Затем следует штрих того сатирического и несколько циничного образа чувств, который он еще не перерос. Он говорил об общем отсутствии привязанности к Союзу и отсутствии чувства лояльности, влияющем на вероятный распад Союза.
«Я не имею в виду выражать какие-либо мнения по этим вопросам — у меня их нет. Мне кажется, что лучший способ — это смотреть на эту мешанину, быть добродушным, если возможно, и смеяться,
«Как с высоты созерцания Мы смотрим на слабые суставы, на которых шатаются люди».

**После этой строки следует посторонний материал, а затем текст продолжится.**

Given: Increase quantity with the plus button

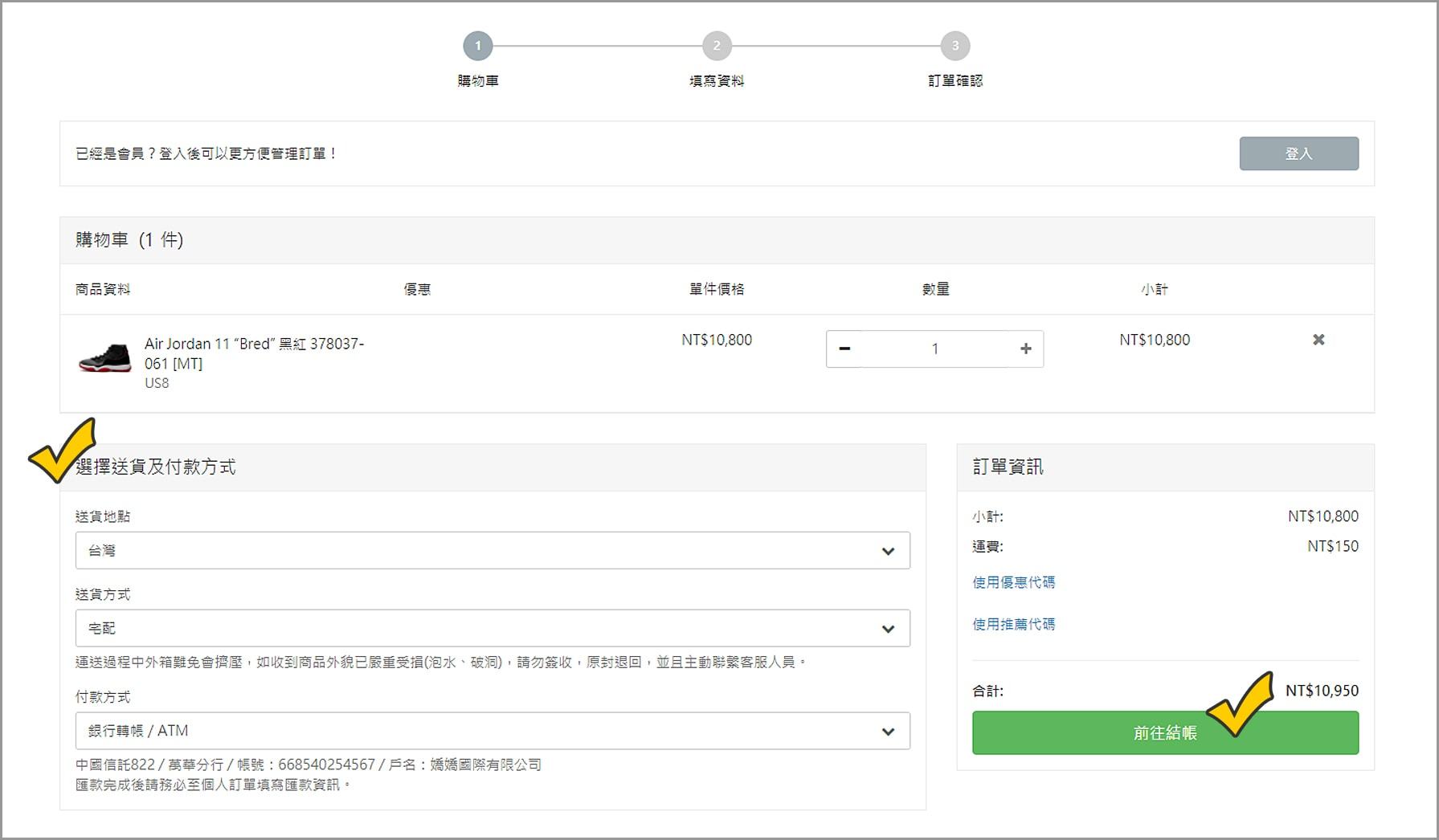Looking at the screenshot, I should coord(1025,349).
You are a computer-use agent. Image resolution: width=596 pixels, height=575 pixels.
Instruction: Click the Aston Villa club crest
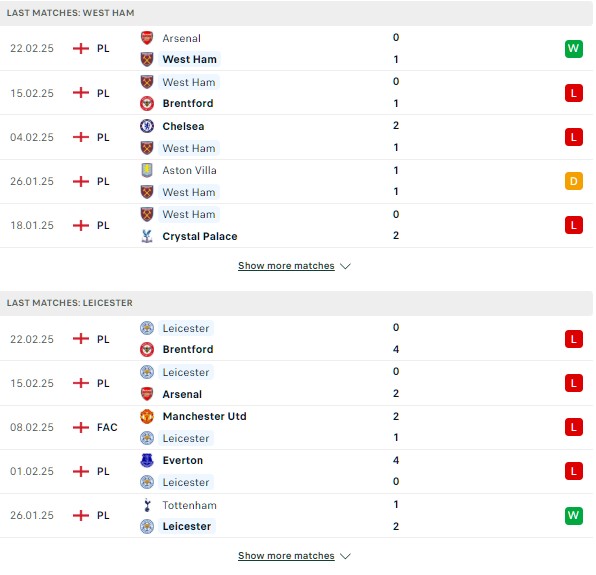coord(147,170)
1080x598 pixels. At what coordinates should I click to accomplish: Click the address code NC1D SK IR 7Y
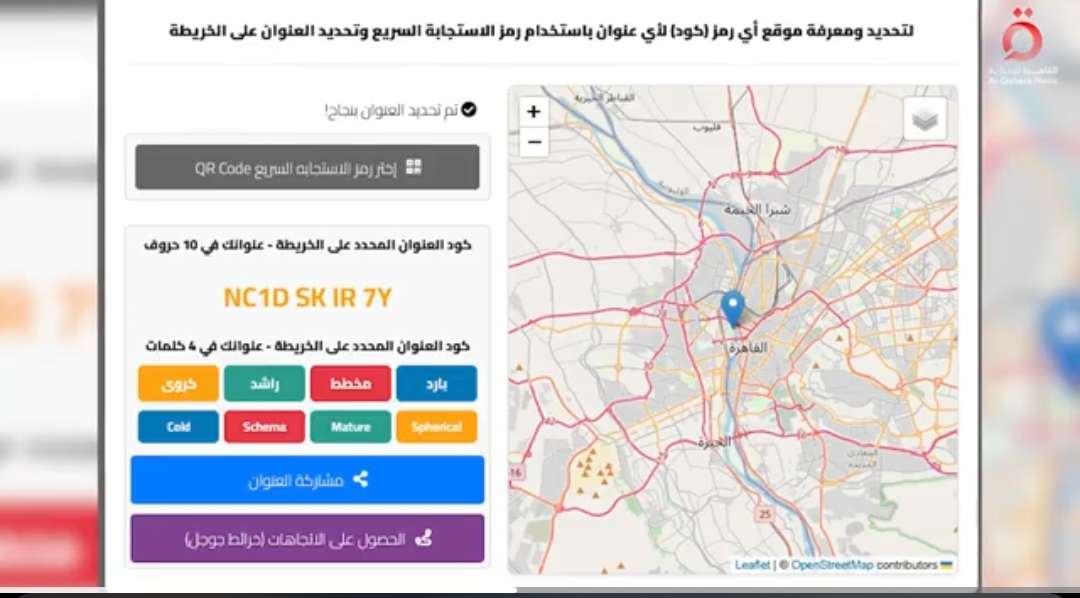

Я начал грандиозную политическую карьеру во время выборов, произнеся две предвыборные речи по полтора часа каждая — после того, как вы уехали, — одну в ратуше Дедхэма и одну в Джамейка-Плейн, с таким выдающимся успехом, что многие приглашения приходили ко мне из окрестных деревень, и если бы я продолжал активную политическую жизнь, я мог бы дослужиться до раздатчика бюллетеней, или смотрителя заборов, или члена совета, или надзирателя за свиньями, или чего-то в этом роде».
Письмо, из которого процитированы вышеуказанные отрывки, дает тот же портрет автора, только увиденный в профиль, так сказать, который мы уже видели нарисованным в анфас в истории «Надежда Мортона». Оно заряжено тем «saeva indignatio» (яростным негодованием), которое временами граничит с мизантропическим презрением к своим объектам, что не является неестественным для высокодуховного молодого человека, который видит свои высокие идеалы, сталкивающиеся с низменными фактами, усеивающими дороги политической жизни. Но мы можем распознать реальное убеждение и глубочайшее чувство под его презрительной риторикой и горьким смехом. Он был не более чем дилетант, чем сам Свифт, но время от времени посреди его самых серьезных мыслей вторгается какой-то абсурдный или гротескный образ, и вспоминаются строки на памятнике Гея, а не яростная эпитафия декана собора Святого Патрика.